Companies That Had Their IPO in 1990: The Recession Kicks Off

1 minutes reading time
Published 4 Apr 2024
Author: Emil Persson
Reviewed by: Kasper Karlsson

In 1990, the financial markets and the IPO landscape were significantly influenced by the economic conditions prevailing at the time, notably the onset of a recession that impacted global economies. The year marked a challenging period for both equity markets and companies aspiring to go public, as investor confidence wavered in the face of economic uncertainties. While the early '90s recession was brief and relatively mild when compared to other economic downturns, it still impacted the stock market and the willingness of companies to go public.

Key Insights

  • The recession: The early 90s recession officially began in the summer of 1990, impacting both the stock market and IPO landscape.

  • A slowdown in the IPO market: The recession made companies cautious about conducting IPOs.

  • Geopolitical uncertainty: Iraq’s invasion of Kuwait and the imminent coalition response had a significant impact on the markets.

The Recession and Its Impact on the IPO Landscape

The early 1990s recession was a brief, but impactful economic downturn that affected the global economy, with notable impacts in North America, Europe, and Australia. It was caused by a slowdown in economic activity, high unemployment rates, and a decline in consumer and business spending. The recession officially began in July 1990 and ended in March 1991 in the United States and was most felt during those nine months, though its effects lingered for several years.

Naturally, the recession and general economic climate were not conducive for companies looking to conduct public offerings. The year marked a challenging period for both equity markets and companies aspiring to go public, as investor confidence wavered in the face of economic uncertainties. The recession, characterized by a decline in consumer spending, an increase in unemployment rates, and tightening credit conditions, played a pivotal role in shaping the investment climate.

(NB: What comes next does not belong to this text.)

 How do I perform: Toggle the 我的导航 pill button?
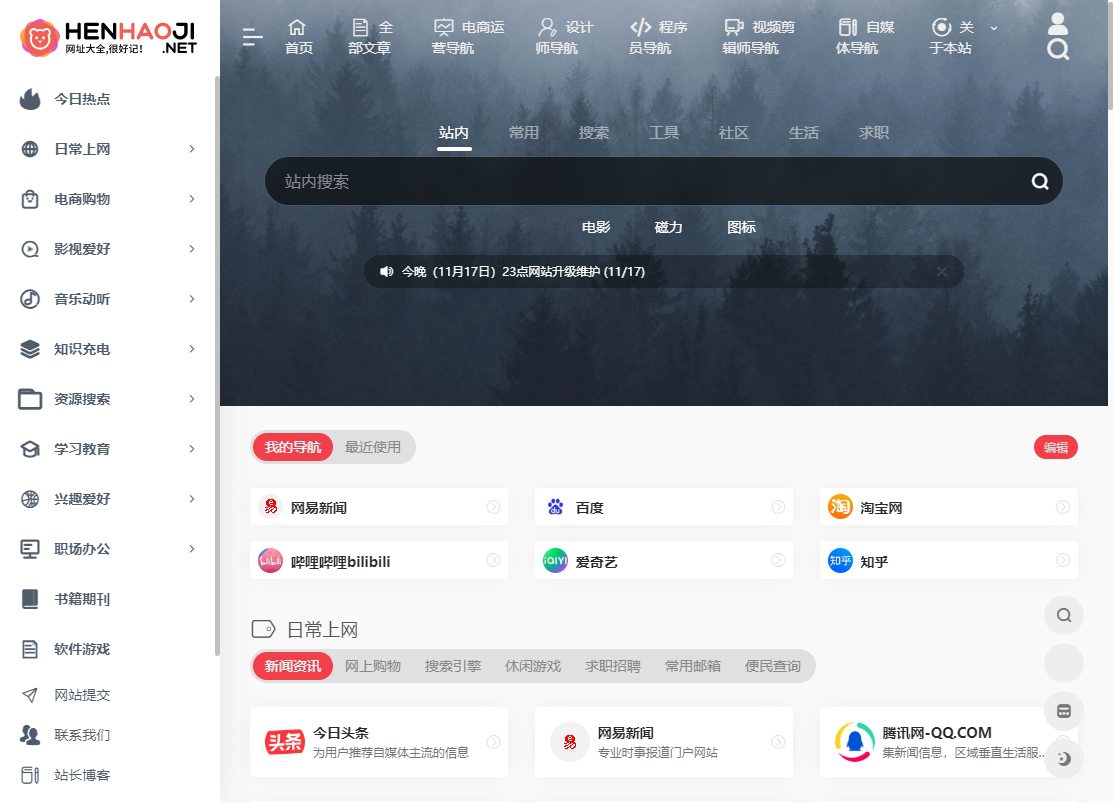pos(292,447)
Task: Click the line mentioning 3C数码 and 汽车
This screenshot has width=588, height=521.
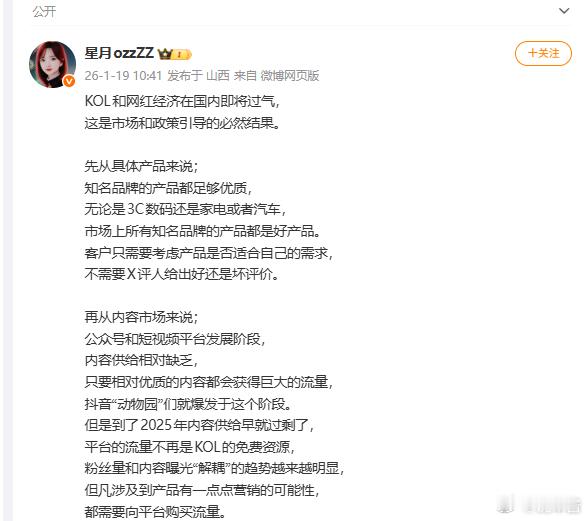Action: 185,209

The stock market during this period was volatile, with prices reflecting the economic downturn and investors becoming increasingly risk-averse. This environment proved particularly challenging for the IPO market, which saw a marked decline in activity. Companies looking to raise capital through public offerings faced a hesitant investor base, reluctant to commit capital amid the recession's uncertainties. This hesitancy was compounded by the performance of the broader stock market, where the volatility led to cautious trading behaviors.

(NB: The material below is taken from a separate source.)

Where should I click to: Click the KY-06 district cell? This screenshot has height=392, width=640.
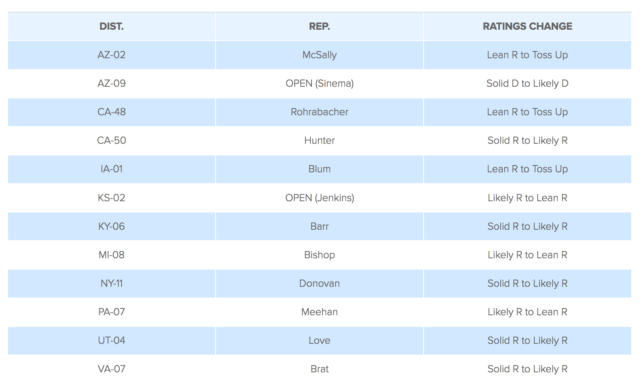(x=111, y=226)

The recession's impact on the IPO landscape was multifaceted. On one hand, it led to a reduction in the number of companies able to successfully launch IPOs, as market conditions were not conducive to the high valuations and investor interest that characterized more buoyant economic times. On the other hand, for the companies that did manage to go public, the market conditions necessitated more conservative pricing strategies, often resulting in lower than anticipated capital raised.

The Invasion and Occupation of Kuwait

Iraq’s invasion and subsequent occupation of Kuwait had a profound impact on global geopolitics and financial markets, particularly the stock markets. This conflict not only reshaped the geopolitical landscape of the Middle East but also had far-reaching effects on the global economy and the stock markets due to several key factors, including oil supply concerns, regional instability, and the involvement of international forces. While the coalition spearheaded by the U.S. would not involve boots on the ground until the following year, Iraq’s invasion immediately had a significant impact on the global economy.

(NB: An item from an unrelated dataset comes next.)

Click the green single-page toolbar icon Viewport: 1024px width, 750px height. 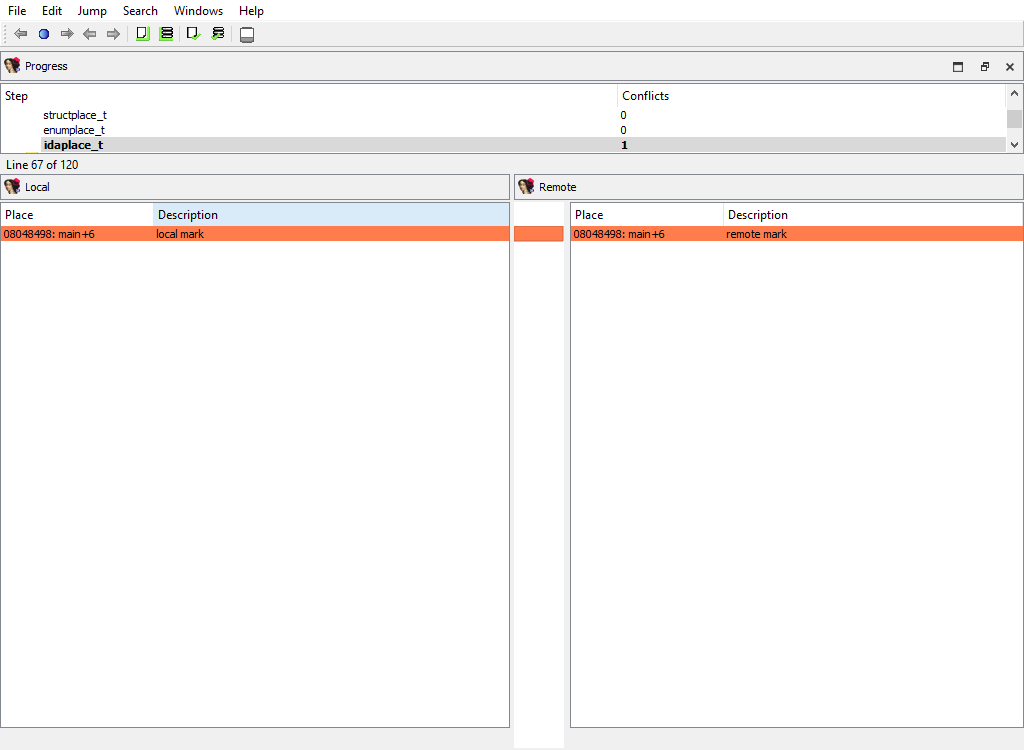point(142,34)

One of the immediate impacts of the invasion was the disruption of oil supplies. Iraq and Kuwait were significant oil producers, and the war led to fears of a substantial decrease in oil availability. This concern caused oil prices to spike, which in turn had an inflationary effect on global economies. Higher oil prices meant increased costs for businesses, especially those dependent on oil for production and transportation, leading to higher prices for goods and services worldwide. This coupled with the other causes for the recession led to a very skittish and negative sentiment on the markets, which also spilled over into the IPO landscape.

The Cisco IPO

Cisco was one of the most anticipated IPOs of 1990, and the company seemed largely unphased by the recession at the time. In its first decade on the market, the company recorded a somewhat unbelievable gain of roughly ​​30,000%, but the good times were not to last. While Cisco was the most valuable company in the world for a time, it was hit incredibly hard by the dot-com bubble bursting and between 2000 and 2001 it saw the price of its stock decline nearly 80% from its all-time highs.

Other Notable IPOs in 1990


The American semiconductor company Xilinx had its IPO in 1990. Today the company has been acquired and subsequently phased out by AMD, and all its former products are marketed under the AMD brand.

Further reading: Lisa Su: Transforming AMD and Shaping the Semiconductor Industry

Benchmark Electronics

The contract manufacturing firm Benchmark Electronics had its IPO in 1990.

Monster Beverage

Monster Beverage, which is the company producing the energy drink with the same name, went public in 1990. It has been one of the best-performing stocks globally since its IPO.

Closing Thoughts

The recession of the early 1990s had a profound impact on the IPO market, making companies cautious about going public. The combination of economic uncertainty, market volatility, reduced access to capital, and the long-term responsibilities associated with being a public entity contributed to a slowdown in IPO activity. Companies weighing the decision to launch an IPO had to carefully consider these factors against the backdrop of a challenging economic environment.